- **PROBLEM TO WORK ON**
Scan the records for "agent". Report each line that includes it.

- **RECORDS FOR PROCESSING**
◇ ◇ ◇ ◇ ◇

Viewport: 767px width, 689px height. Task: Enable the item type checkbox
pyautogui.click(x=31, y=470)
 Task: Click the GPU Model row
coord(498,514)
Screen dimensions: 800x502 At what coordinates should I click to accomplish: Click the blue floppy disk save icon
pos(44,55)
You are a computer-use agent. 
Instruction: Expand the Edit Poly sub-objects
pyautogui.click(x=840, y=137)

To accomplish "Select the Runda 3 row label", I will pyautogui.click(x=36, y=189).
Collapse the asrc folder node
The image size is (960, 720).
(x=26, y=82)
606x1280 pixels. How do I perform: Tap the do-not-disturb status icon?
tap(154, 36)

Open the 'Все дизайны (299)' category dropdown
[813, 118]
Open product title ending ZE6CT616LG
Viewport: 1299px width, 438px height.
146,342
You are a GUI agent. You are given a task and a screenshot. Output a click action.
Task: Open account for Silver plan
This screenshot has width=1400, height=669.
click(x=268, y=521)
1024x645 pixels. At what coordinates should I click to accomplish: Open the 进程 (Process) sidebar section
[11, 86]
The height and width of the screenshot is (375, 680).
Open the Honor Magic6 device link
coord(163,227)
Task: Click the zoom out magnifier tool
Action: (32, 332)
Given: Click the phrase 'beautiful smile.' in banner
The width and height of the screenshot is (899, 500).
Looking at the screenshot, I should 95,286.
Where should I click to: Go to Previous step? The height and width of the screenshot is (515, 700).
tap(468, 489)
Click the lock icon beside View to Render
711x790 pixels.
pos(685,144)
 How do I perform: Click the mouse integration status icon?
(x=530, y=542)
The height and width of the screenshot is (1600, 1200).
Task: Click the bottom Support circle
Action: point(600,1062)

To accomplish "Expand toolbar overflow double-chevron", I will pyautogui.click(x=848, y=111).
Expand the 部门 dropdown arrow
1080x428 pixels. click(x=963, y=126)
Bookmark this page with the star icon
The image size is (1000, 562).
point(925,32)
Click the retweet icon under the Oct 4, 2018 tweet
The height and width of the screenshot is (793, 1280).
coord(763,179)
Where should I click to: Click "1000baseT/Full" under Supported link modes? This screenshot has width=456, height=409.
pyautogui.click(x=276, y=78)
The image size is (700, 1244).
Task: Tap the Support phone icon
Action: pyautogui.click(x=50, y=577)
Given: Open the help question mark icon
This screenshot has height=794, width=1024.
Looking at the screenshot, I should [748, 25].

◇ ◇ ◇ ◇ ◇

- **OUTPUT OF THE TASK**
You are a computer-use agent. 
You are a GUI agent. You are given a task and a screenshot. Output a click action.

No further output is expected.